Seventh Graders Suspended For Nine Months For Playing With Toy Gun… AT HOME
Parents outraged: “Not a school issue”
Steve Watson
Last week, in the wake of the Navy Yard shooting in Washington DC, we predicted that we’d see another wave of knee jerk overreactions to anyone doing anything with any object that even remotely looks like a gun – sadly we were right.
The latest incident occurred in Virginia, where a seventh grader and his friend have been suspended from school for playing with a toy gun, in the boy’s own front yard, outside of school hours.
WAVY-TV reports that while waiting for the school bus, the boys were fooling around with an airsoft replica handgun, shooting plastic pellets at a target attached to a tree, with a safety net rigged up to catch any off target pellets.
A neighbor saw them and called in a complaint to police. The caller even acknowledged that the gun wasn’t real, telling the 911 dispatcher “This is not a real one, but it makes people uncomfortable. I know that it makes me (uncomfortable), as a mom, to see a boy pointing a gun.”
When the Virginia Beach City Public School System got wind of the incident, the principal of Larkspur Middle School, decided to suspend the two boys, Khalid Caraballo and Aidan Clark, for the next nine months, and even recommended that the boys be “expelled for a year” for possession, handling and use of a firearm.
In a letter, the principal claims that the boys “shot at people near the bus stop,” while their parents and the boys strongly refute the accusation, noting that the gun never left the yard and was left there when the school bus arrived. There are also multiple discrepancies between the principal’s claims and the boys’ account of what happened.

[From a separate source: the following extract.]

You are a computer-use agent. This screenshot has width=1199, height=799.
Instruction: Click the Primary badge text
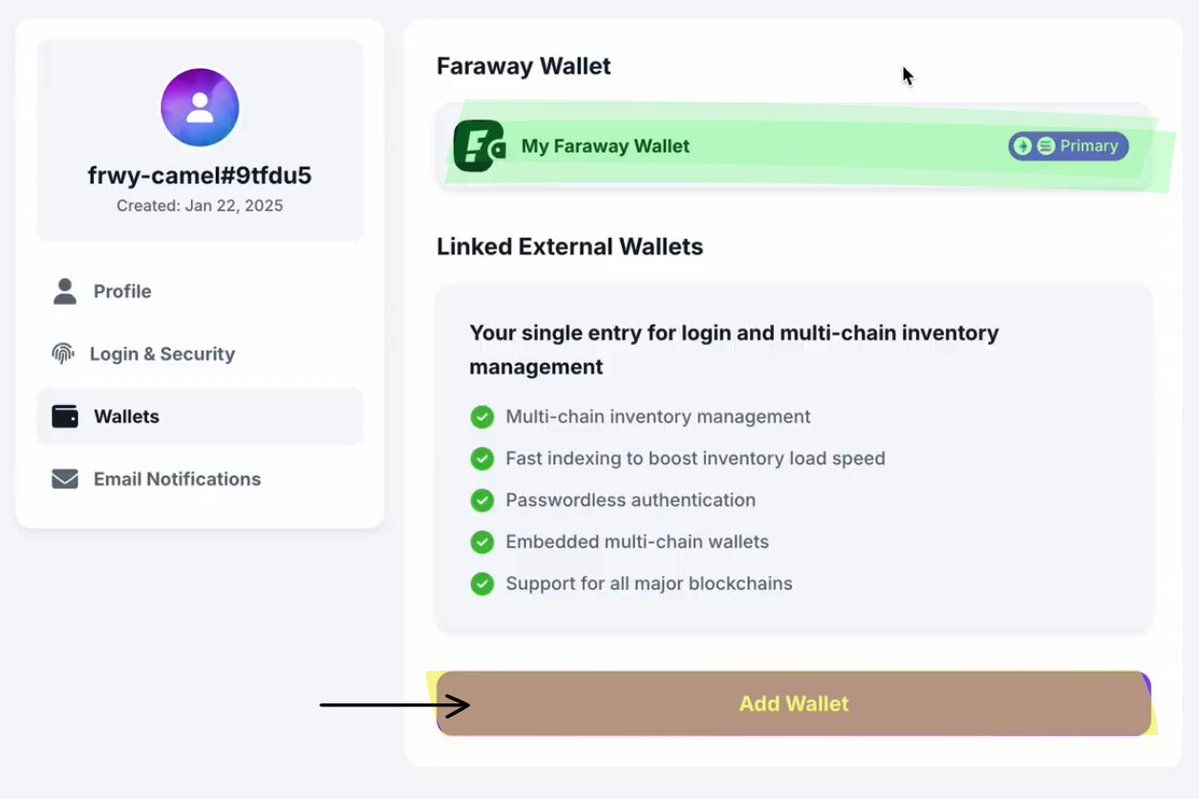pos(1089,146)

“My son is my private property.” said Khalid’s mother, Solangel Caraballo. “He does not become the school’s property until he goes to the bus stop, gets on the bus, and goes to school.”

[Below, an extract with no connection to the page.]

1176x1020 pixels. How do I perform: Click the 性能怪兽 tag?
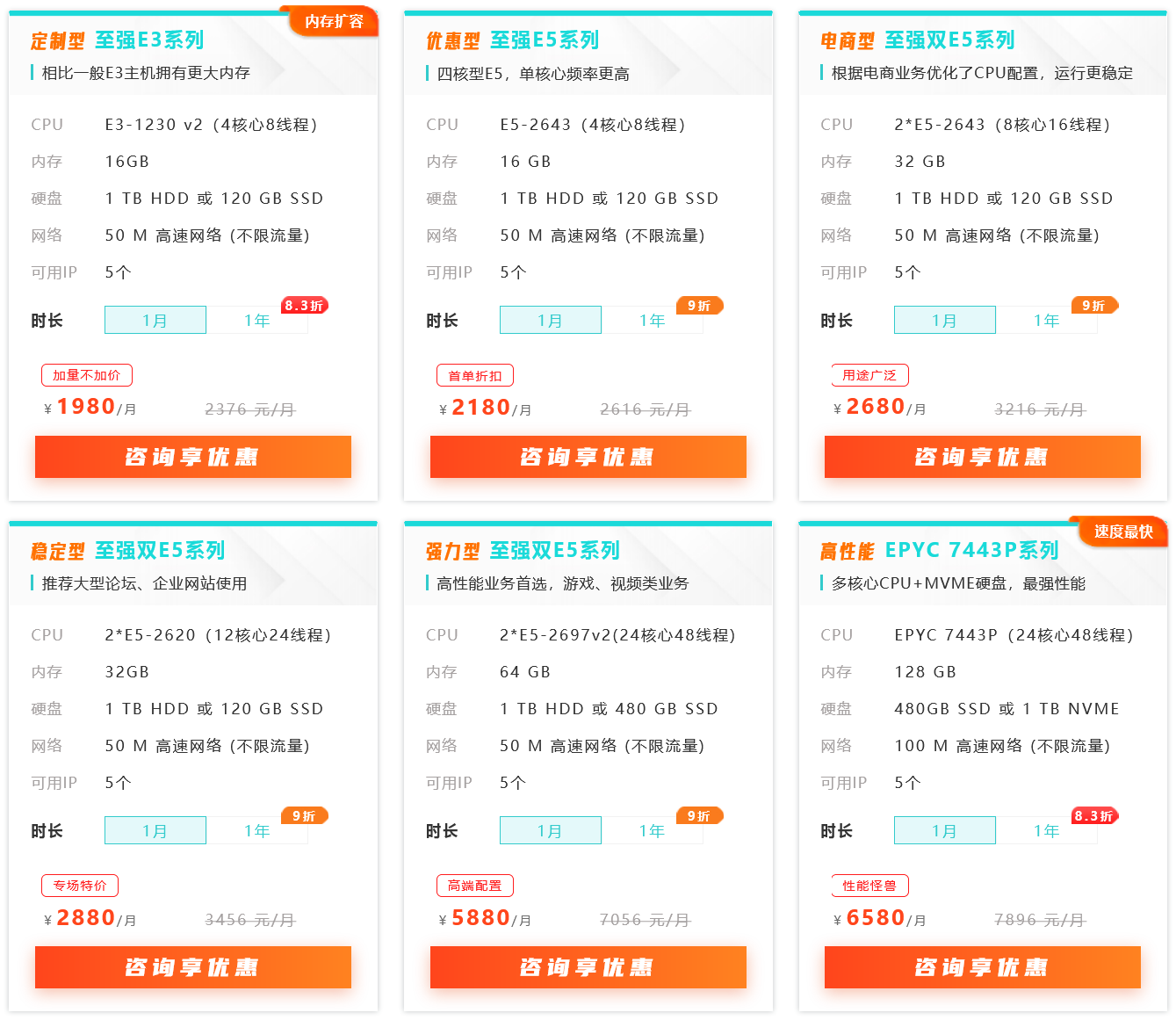869,886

“How dare he disobey me,” the mother added, “but this is a home issue. It’s not a school issue and it won’t happen again. He will never do this again.”

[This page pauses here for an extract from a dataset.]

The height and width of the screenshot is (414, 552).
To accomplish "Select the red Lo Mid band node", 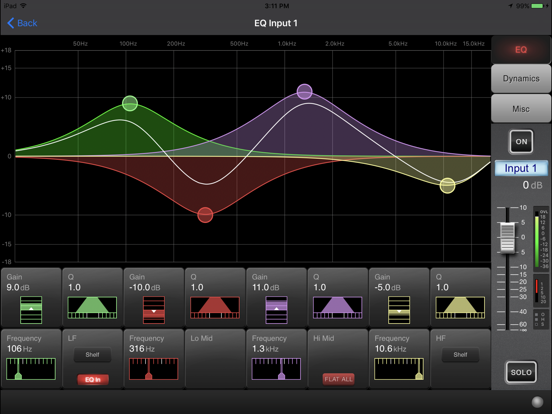I will [205, 215].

While maintaining that he has never taken the toy gun to school, Khalid expressed remorse, noting “It’s terrible. I won’t get the chance to go to a good college. It’s on your school record. The school said I had possession of a firearm. They aren’t going to ask me any questions. They are going to think it was a real gun, and I was trying to hurt someone. They will say ‘oh, we can’t accept you.’”
The city code indicates that it is not a violation to fire such airsoft guns on private property as long as “reasonable care” is exercised, and the fired projectiles are reasonably contained. Police would not comment on the specifics of the case, but said that they do not proactively seek out to enforce the code in such incidents involving pneumatic guns.
Caraballo will attend an alternative school, while the other boy, Clark, will now be homeschooled at the behest of his parents. A hearing will be held in January to determine if they will be allowed back to the Larkspur school.
This is the third incident of it’s kind in recent days, with a 9-year-old in Michigan being indefinitely suspended for pretending a plastic toy was a gun, and a 15 year old in Louisiana being jailed for “shooting” people using an iPhone app.
Following last year’s Sandy Hook tragedy, we documented a spate of similar incidents involving bubble guns, lego guns and even food bitten into the shape of a gun.